To conserve fuel during its long-range patrols over land and sea, the P-3 can operate with one of its four engines shut down. This allows for extended missions lasting over ten hours. The number one engine, or furthest from the fuselage on the port side, is the engine that is shut down. This action also reduces engine smoke, allowing for better surveillance viewing from the port aft window.

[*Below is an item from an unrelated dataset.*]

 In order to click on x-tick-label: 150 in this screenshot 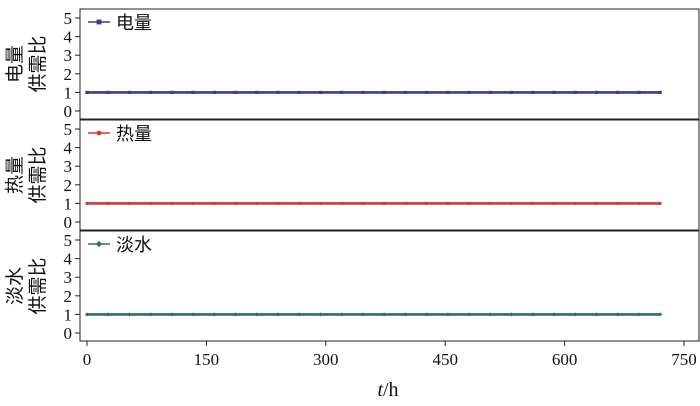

‘Operating out of Iceland, our P-3 was tracking a Soviet submarine in the Norwegian Sea. We already had engine #1 loitered, which was standard procedure during our nine-hour flight. We were operating in EMCON (emissions control), so were not transmitting. Our P-3 was, however, monitoring the regular broadcast from our base, which informed us that our sister aircraft, due to relieve us on station, had been delayed. “Extend on station as long as practical” was our new order.
P-3 shuts down 2 engines
‘“Loiter number four”, and we shut down our second engine.
‘Our aircraft shuddered, as we settled into a low-speed, high angle of attack loiter. We ended up extending our time on station by almost four hours until the relief airplane arrived. Total flight time almost thirteen hours!
‘Occasionally, the hours of boredom are punctuated by sheer terror, or occasionally by sheer bliss – I recall many occasions where fantastic events unfolded in front of my eyes: aurora borealis; adiabatic winds over a glacier; mountainous seas crashing over the flight deck of an aircraft carrier; exotic ports of call; the suicide of a friend and colleague; watching a fading tropical thunderstorm in a drunken haze.’
‘Looking back, I am most amazed at the profound responsibilities our nation lays at the hands of young, inexperienced people, and how they rise to the challenges presented to them. I consider myself very fortunate.’